# Seared lemon-sage tuna over lemon-herb orzo



## Rockstar (Jun 23, 2004)

I surpised myself with this one the other night, I cooked this meal for my mom... most of the ingredients came out of her gardens.

For the tuna:
4-3 8oz. tuna steaks
Zest of 6 lemons
1/4 cup fresh sage chopped
Salt and pepper to taste.

Salt and pepper to taste, mix zest and sage and completely cover the steaks with this mixture. Heat pan to relatively high heat, sear both sides until they have a nice bronzed color and pop in oven to cook to desired temperature if neccesary. Serve w/ lemon wedge.

The orzo:

1lb. orzo
1tbl. spoon fresh oregano minced
1/2tbl. fresh vietnamese coriander leaves minced (cilantro works just as well... use a little more)
3tbl. fresh basil chiffonade (long cuts)
1tbl. fresh garlic chopped
1tbl. lemon zest 
Juice of 1 lemon
2tbl. parmessan cheese
3tbl. EVOO (olive oil)
Salt, pepper, butter to taste

Cook orzo al dente, strain, place back in pot and add ingredients... mix and cover until ready to serve... can be served hot or room temp.

Serve with veggies of your choice, I used green beans from the garden, sauteed them in truffle oil and toasted almonds.... MHMMMM MHMMM!

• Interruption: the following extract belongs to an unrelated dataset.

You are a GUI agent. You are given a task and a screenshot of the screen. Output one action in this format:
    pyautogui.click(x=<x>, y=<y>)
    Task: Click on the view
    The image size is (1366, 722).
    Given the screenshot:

If you really want to WOW them, serve this dish with basil lemonade... since you'll be using alot of lemons anyawys... sounds crazy, I know... but it's VERY refreshing, and compliments the orzo well. If you want to get REAL crazy add a little salt and tequila. You can find recipes online, it's very easy to make. If you wanna get really snazzy, freeze some basil leaves in the ice cubes and serve them with the lemonade.

Enjoy!


----------